Further insights into calmodulin-myosin light chain kinase interaction from solution scattering and shape restoration.

We have gained new insight into the interactions between the second-messenger protein calmodulin (CaM) and myosin light chain kinase from skeletal muscle (skMLCK) using small-angle solution scattering and shape restoration. Specifically, we explored the nature of a 2Ca(2+)-CaM-skMLCK complex and compared it to a 4Ca(2+)-CaM-skMLCK complex under the same conditions. The 2Ca(2+) complex has been proposed to be physiologically relevant. To aid in the interpretation of the data, we developed a shape restoration approach, implemented in GA_STRUCT, that combines many of the best features of other available methods into a single, automated package.
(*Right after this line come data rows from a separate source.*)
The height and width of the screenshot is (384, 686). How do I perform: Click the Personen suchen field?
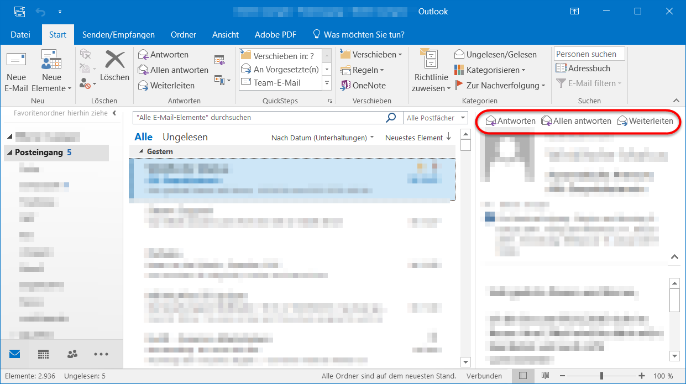click(588, 54)
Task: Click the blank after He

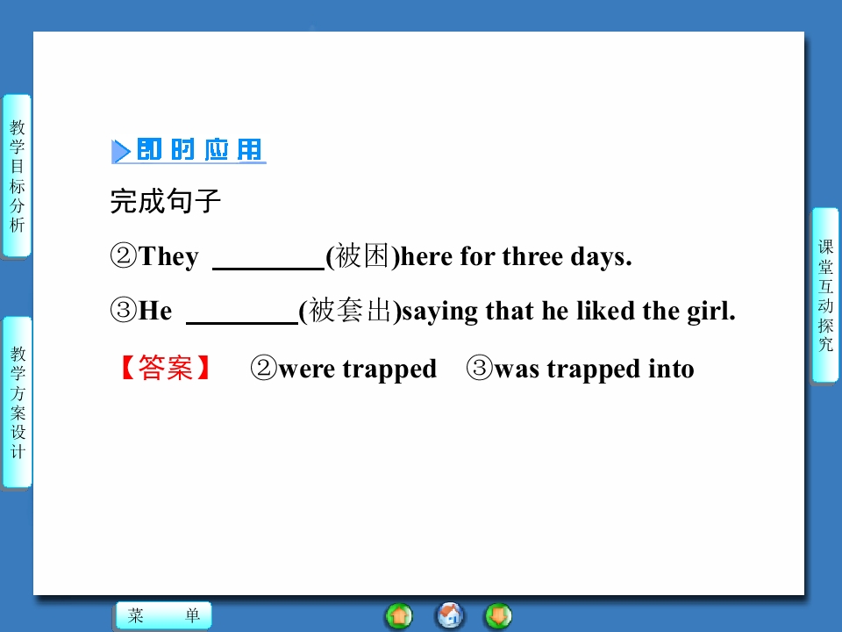Action: pos(242,312)
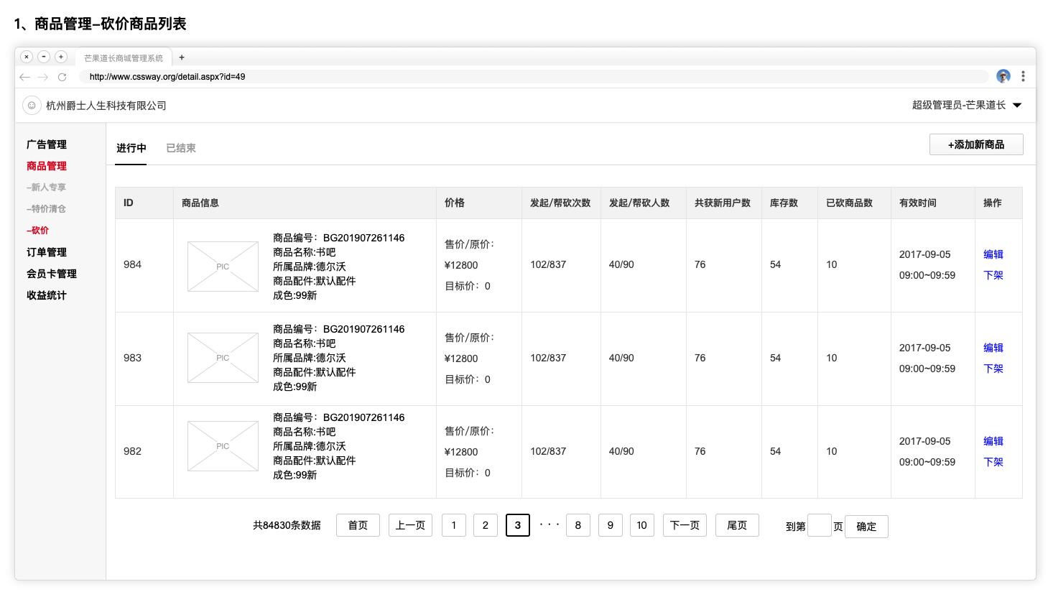Navigate to 收益统计 section
1048x592 pixels.
click(46, 295)
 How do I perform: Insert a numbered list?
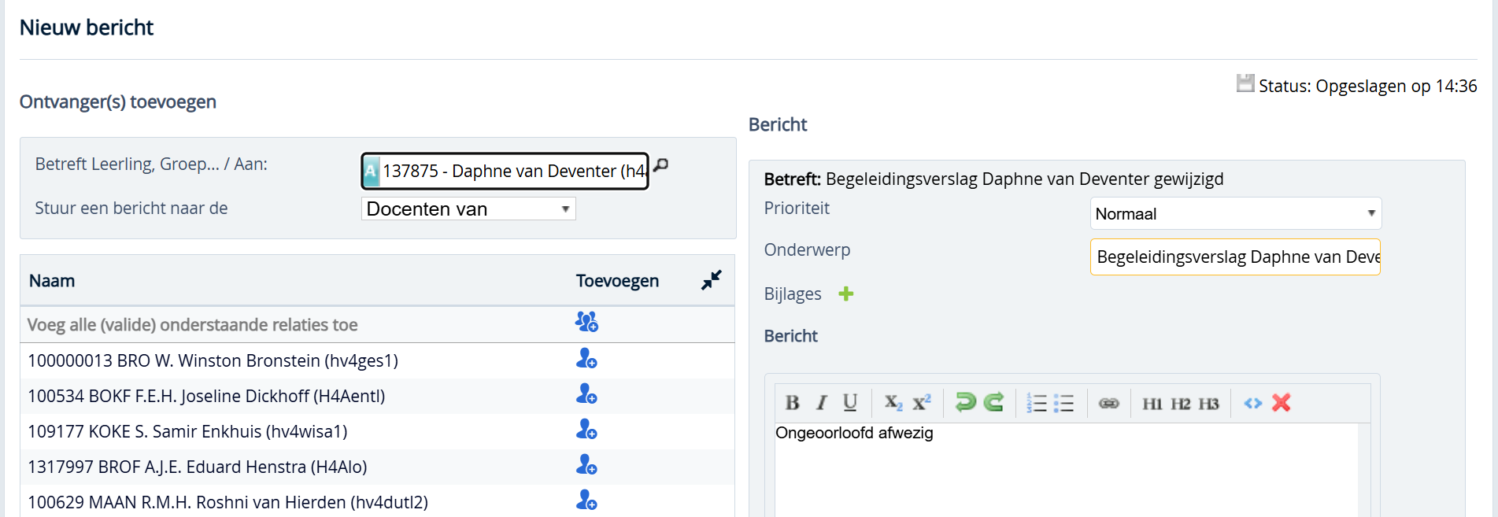tap(1036, 403)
Importantly, GA_STRUCT explicitly addresses the problem of the existence of multiple solutions to the inverse scattering problem and produces a consensus envelope from a set of shapes that fit the input intensity. Small-angle scattering intensity profiles measured or calculated from known structures were used to test GA_STRUCT, which was then used to generate low-resolution models for three complexes: 2Ca(2+)-CaM-skMLCK, 4Ca(2+)-CaM-skMLCK, and 4Ca(2+)-CaM-skMLCK with a bound substrate. These models were used in conjunction with high-resolution structures of the protein components to better understand the interactions among them. In the case of the 2Ca(2+)-CaM-skMLCK complex, the consensus envelope is consistent with CaM in a fully collapsed state with its two globular lobes in close contact with each other while the catalytic cleft of the kinase is open. The consensus envelope for the 4Ca(2+)-CaM-skMLCK complex indicates that the collapsed CaM has swung further away from the open catalytic cleft of the skMLCK than in the 2Ca(2+) complex, and further that substrate binding to this complex results in closure of the kinase catalytic cleft, in agreement with previous neutron scattering results. These results indicate that activation of MLCK by CaM can only occur once CaM is fully translocated away from the catalytic cleft, which is presumably linked to full release of the pseudo-substrate/inhibitory sequence. Our scattering data indicate that this step is completed only when all four calcium binding sites are loaded.